1. Field of the Invention
The present invention relates to a disk drive device, in particular, to a disk drive device improved in the stiffness of a fluid dynamic bearing while suppressing an increase in the size and deterioration in the drive performance of the fluid dynamic bearing.
2. Description of the Related Art
Hard disk drives (HDDs) are media used in storage devices of computers, etc. Devices that drive such recording disks are collectively termed disk drive devices. A disk drive device rotates, at high speed, a recording disk on which recording tracks for recording magnetic data are formed by a brushless motor. A magnetic head, which executes read/write of magnetic data from/in a recording disk, is arranged, with a slight gap, above the recording surface of the recording disk so that the recording tracks are traced.
In many cases, fluid dynamic bearings are used in the bearing units of such disk drive devices. The general structure of a fluid dynamic bearing is disclosed in, for example, Japanese Patent Application Publication No. 2000-304052. The fluid dynamic bearing is provided with dynamic pressure grooves in part of a rotating body, such as a shaft, so that dynamic pressure is generated by interaction with the lubricant, such as oil, which is filled around the rotating body, when the rotating body is rotating. The bearing supports a load by making the rotating body in the lubricant maintain in a non-contact state by spacing the rotating body apart from surrounding components with the use of the generated dynamic pressure.
The rotational accuracy of a disk drive device has been drastically improved by providing such a fluid dynamic bearing, thereby allowing for a larger volume of magnetic data to be stored in a higher density. As a result, disk drive devices, which are provided with fluid dynamic bearings, have been mounted in various apparatuses and used in extensive environments. For example, the disk drive devices have more often been mounted in mobile devices. Under such situations of use, it has been requested that a disk drive device attains a stable rotational drive and is capable of normally executing the reading/writing of magnetic data, even if an impact and so forth is applied to the disk drive device or apparatus in which the disk drive devices is mounted. In particular, for disk drive devices that are mounted in mobile devices, there is a tendency that impact resistance is considered to be important.

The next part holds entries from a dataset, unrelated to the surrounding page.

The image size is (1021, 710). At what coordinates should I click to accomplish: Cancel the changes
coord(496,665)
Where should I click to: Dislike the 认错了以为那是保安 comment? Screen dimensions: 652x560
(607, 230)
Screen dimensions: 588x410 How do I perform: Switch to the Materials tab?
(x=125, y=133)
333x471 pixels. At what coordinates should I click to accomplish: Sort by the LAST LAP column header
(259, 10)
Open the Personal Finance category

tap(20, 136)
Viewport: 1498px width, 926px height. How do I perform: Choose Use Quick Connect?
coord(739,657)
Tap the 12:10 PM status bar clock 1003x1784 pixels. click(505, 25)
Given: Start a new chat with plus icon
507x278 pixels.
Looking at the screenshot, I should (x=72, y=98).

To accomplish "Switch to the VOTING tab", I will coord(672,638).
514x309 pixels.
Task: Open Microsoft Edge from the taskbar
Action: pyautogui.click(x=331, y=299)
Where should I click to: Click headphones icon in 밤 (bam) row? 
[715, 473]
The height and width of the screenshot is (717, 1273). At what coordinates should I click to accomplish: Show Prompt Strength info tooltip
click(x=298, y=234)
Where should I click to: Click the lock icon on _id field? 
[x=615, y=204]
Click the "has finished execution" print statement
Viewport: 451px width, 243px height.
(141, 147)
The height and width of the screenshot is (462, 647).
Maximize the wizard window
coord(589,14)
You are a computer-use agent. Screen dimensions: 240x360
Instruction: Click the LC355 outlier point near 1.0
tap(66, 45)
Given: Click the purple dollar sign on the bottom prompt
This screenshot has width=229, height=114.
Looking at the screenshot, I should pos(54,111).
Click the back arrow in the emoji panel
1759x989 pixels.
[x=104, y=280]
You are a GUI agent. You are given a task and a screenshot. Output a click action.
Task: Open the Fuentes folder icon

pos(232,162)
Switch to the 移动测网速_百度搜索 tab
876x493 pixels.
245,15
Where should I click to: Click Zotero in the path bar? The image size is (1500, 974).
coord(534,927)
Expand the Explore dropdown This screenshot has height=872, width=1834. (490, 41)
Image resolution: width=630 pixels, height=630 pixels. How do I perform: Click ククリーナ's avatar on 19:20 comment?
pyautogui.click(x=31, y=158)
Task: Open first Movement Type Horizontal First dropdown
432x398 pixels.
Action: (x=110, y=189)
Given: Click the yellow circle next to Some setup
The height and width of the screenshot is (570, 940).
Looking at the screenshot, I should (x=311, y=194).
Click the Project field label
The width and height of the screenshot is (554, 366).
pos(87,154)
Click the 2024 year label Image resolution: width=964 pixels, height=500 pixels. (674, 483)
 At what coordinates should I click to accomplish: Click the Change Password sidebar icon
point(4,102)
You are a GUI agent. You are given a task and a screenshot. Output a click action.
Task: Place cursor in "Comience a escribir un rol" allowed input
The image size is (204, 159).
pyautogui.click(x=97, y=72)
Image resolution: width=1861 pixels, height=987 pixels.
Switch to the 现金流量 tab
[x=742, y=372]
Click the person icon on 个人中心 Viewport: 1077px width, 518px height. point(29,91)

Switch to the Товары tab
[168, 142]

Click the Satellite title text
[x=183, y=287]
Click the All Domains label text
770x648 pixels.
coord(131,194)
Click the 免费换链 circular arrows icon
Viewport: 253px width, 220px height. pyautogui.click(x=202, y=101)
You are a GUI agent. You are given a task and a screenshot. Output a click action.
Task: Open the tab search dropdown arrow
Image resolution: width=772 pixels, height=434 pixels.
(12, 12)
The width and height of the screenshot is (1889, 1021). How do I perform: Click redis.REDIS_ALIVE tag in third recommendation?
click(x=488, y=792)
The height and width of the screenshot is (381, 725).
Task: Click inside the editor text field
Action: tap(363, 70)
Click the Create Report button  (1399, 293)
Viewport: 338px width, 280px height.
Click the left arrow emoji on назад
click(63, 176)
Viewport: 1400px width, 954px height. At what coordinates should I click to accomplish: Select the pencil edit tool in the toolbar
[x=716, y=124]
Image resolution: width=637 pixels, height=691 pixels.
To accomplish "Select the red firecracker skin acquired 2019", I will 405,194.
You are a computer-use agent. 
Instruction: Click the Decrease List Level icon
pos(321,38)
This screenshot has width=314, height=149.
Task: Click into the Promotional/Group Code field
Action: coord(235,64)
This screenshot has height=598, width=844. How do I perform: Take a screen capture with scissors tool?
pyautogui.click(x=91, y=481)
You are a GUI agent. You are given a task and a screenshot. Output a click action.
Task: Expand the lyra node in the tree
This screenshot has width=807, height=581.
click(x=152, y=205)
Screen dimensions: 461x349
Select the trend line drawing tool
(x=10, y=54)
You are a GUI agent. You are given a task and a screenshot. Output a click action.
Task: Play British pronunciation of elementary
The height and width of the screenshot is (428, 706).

The present inventors have recognized that, in a disk drive device, it is desirable that a thrust position of the recording disk is designed not to vary in order to stably maintain the operations of the disk drive device even if an impact is applied thereto in the thrust direction. That is, the inventors have recognized that it is effective to enhance the stiffness in the thrust direction of a fluid dynamic bearing. For example, a disk drive device is taken into consideration, in which the disk drive device comprises: a flange that is fixed to a shaft for rotating a recording disk; and a sleeve that includes a flange housing portion that rotatably houses the flange and that houses the shaft. In this case, because the flange has a function of generating dynamic pressure in the thrust direction, the stiffness in the thrust direction can be improved when the diameter of the flange is increased. However, in a disk drive device that is strongly needed to be small in size, it is undesirable that the housing, which forms the shape of the disk drive device, is made larger. Therefore, making the diameter of the flange larger induces the arrangement space of the drive unit to be compressed, the drive unit being arranged on the outer circumference side of the flange. If the drive unit becomes small, the drive current for generating required torque is increased, thereby causing the required performance of the electronic device, in which the disk drive device is mounted, sometimes not to be fulfilled. Alternatively, when the drive current is not increased, the maximum torque is decreased and the rotation becomes unstable accordingly, thereby sometimes deteriorating the accuracy of the reading/writing of magnetic data.